In her first issue, Ms. Murphy argues for the first time that the no-evidence summary judgment motion was insufficient to meet the specificity requirements of the rule because it contains merely conclusory statements negating her causes of action. Mr. Mayes replies that because the Appellant failed to raise this objection with the trial court, she has waived it for review. He cites this Court's opinion in Walton v. Phillips Petroleum Co., 65 S.W.3d 262, 268 (Tex.App-El Paso 2001, pet. denied)(hereafter referred to as Walton II ).1 In that case, a majority of the panel, held that an objection that a no-evidence summary judgment motion failed to comply with Tex.R.Civ.P. 166a(i) was waived if not raised in the trial court and relied on Walton v. City of Midland, 24 S.W.3d 853, 857 (Tex.App.-El Paso 2000, no pet.)(hereafter referred to as Walton I ). In Walton II, Justice Larsen filed a concurring opinion where she changed her opinion to disagree with the waiver issue in Walton I stating:
I have concluded that a no-evidence motion for summary judgment, just as a motion for summary judgment under the traditional rule, must stand on its own merits, and that a motion under Tex.R.Civ.P. 166a(i) that is conclusory or that does not set out specifically the elements it challenges is [sic] may be challenged for the first time on appeal.

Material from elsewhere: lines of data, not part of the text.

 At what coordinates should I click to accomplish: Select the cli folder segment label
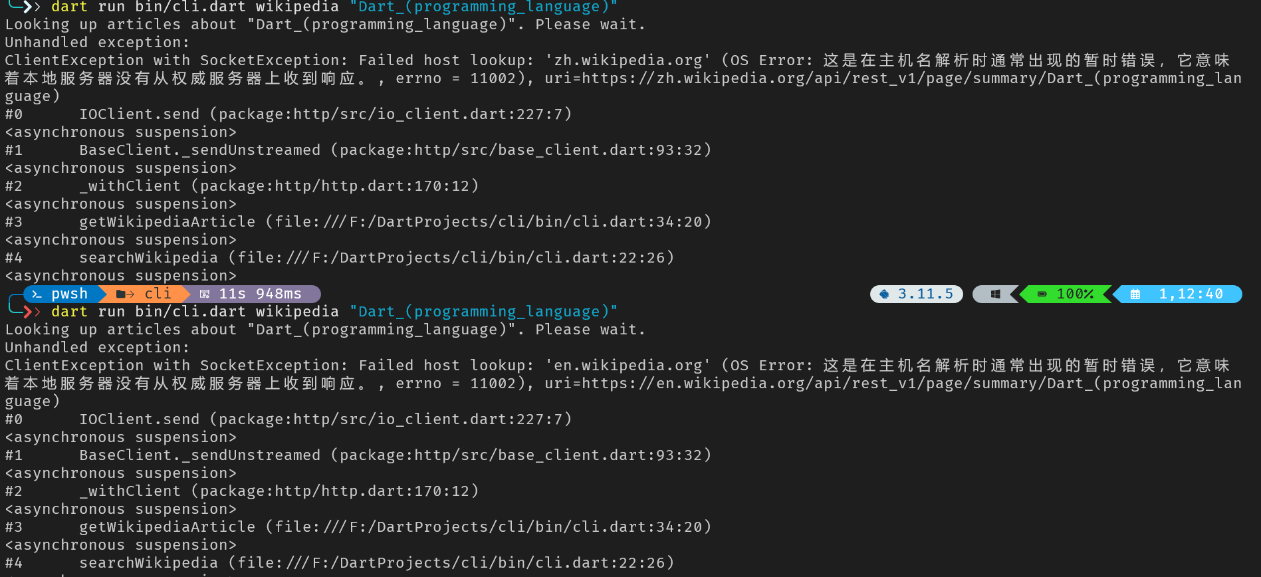point(158,294)

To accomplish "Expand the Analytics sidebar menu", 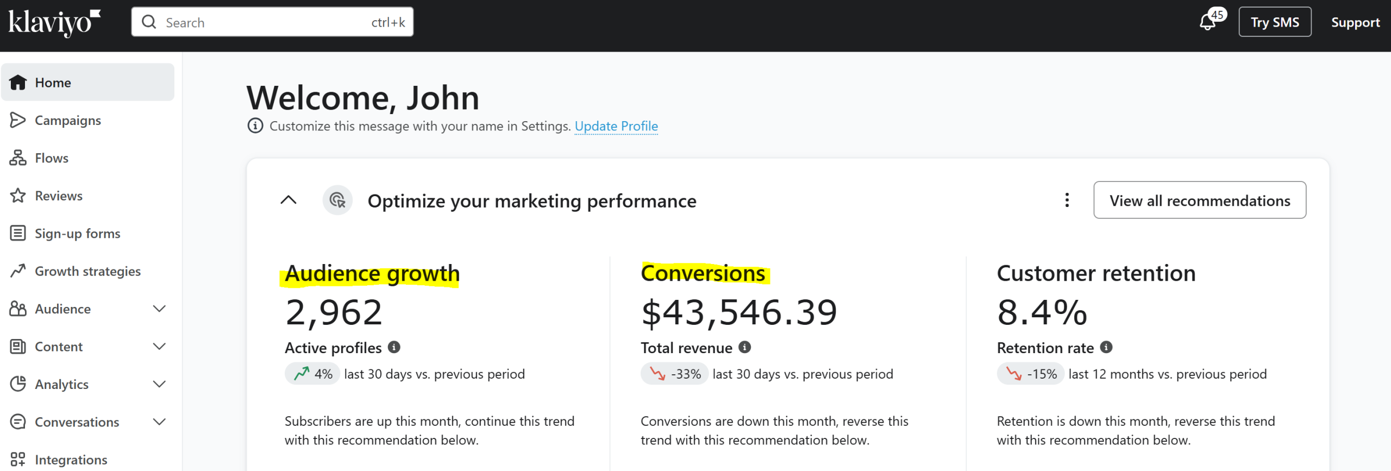I will pyautogui.click(x=159, y=384).

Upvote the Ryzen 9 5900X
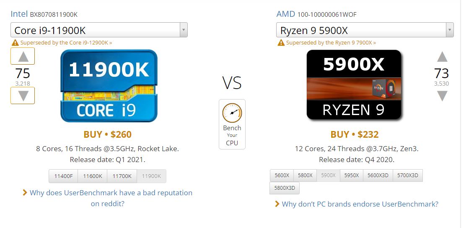point(442,57)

She cited Callaghan Ranch, Ltd. v. Killam, 53 S.W.3d 1, 3 (Tex.App.-San Antonio 2000, pet. denied) and Cuyler v. Minns, 60 S.W.3d 209, 212-14 (Tex.App.-Houston [14th Dist.] 2001, pet. denied).
Though the majority in Walton II followed Walton I, finding waiver, Justice McClure did note her concern that other courts had reached the opposite conclusion that it was not necessary to object in the trial court to a deficient Rule 166a(i) motion and she too pointed to the Callaghan and Cuyler opinions. Looking back at Walton I, it seems apparent that we “trapped” ourselves and failed to properly analyze the evidentiary issue presented by the no-evidence summary judgment rule. Lacking such intrinsic quality, we now disavow our waiver holdings in the Walton cases, and join the San Antonio and Houston Fourteenth Courts to hold that even if the nonmovant does not object or respond to a defective no-evidence motion, if it is conclusory, general, or does not state the elements for which there is no evidence, it cannot support the judgment and may be challenged for the first time on appeal. See Callaghan Ranch, Ltd., 53 S.W.3d at 3-4; Cuyler, 60 S.W.3d at 212-14; see also, Crocker v. Paulyne's Nursing Home, Inc., 95 S.W.3d 416, 419 (Tex.App.-Dallas 2002, no pet.)(following San Antonio and Houston Fourteenth Courts to find no waiver).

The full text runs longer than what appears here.